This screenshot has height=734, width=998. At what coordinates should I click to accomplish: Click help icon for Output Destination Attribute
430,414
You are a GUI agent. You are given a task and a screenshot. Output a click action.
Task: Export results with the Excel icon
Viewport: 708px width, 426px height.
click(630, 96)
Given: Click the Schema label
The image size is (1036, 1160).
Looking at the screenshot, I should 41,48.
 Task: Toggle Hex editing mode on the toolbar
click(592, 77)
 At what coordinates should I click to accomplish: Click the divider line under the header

· · · ·

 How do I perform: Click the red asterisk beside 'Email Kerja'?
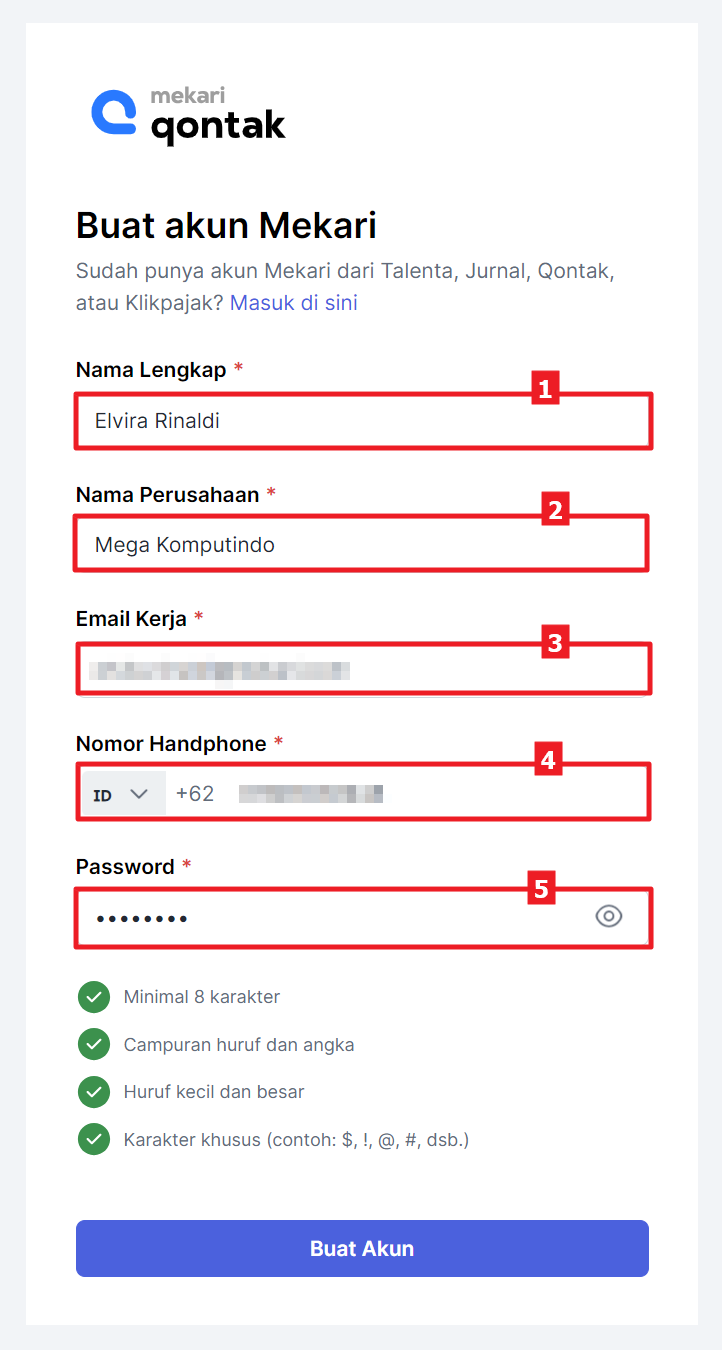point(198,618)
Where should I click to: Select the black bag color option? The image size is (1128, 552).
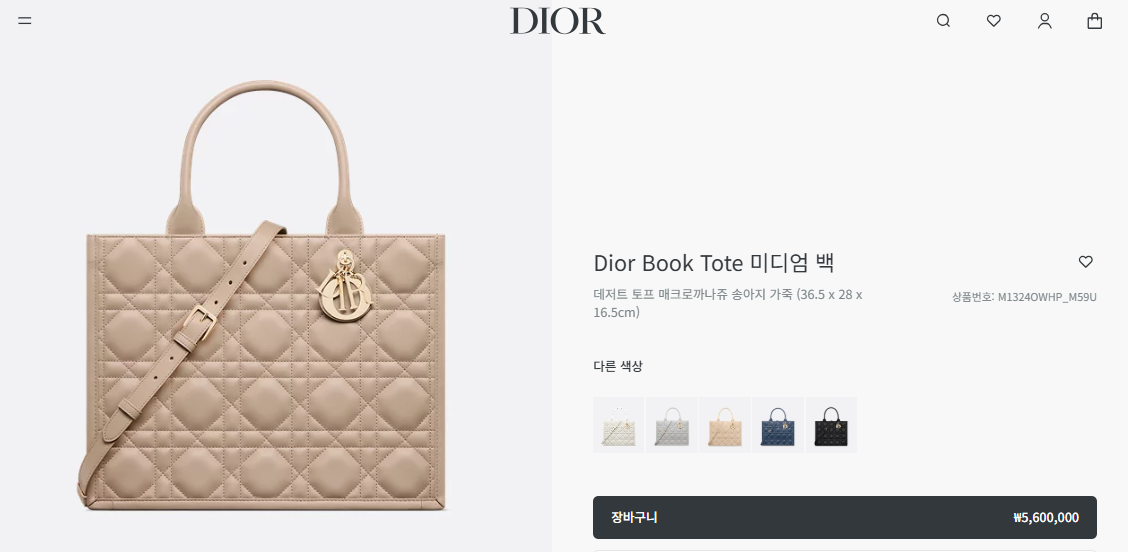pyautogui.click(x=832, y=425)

· · · ·

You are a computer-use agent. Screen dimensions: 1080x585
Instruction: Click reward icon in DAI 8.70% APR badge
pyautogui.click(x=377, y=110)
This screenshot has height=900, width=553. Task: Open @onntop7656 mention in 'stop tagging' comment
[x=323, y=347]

· · · ·

§ Problem requirements:
Scan the data, and report each line that uses the word "agent".

§ Task solution:
You are a GUI agent. You are given a task and a screenshot. Output a click action.
You are a computer-use agent. Screen dimensions: 1080x585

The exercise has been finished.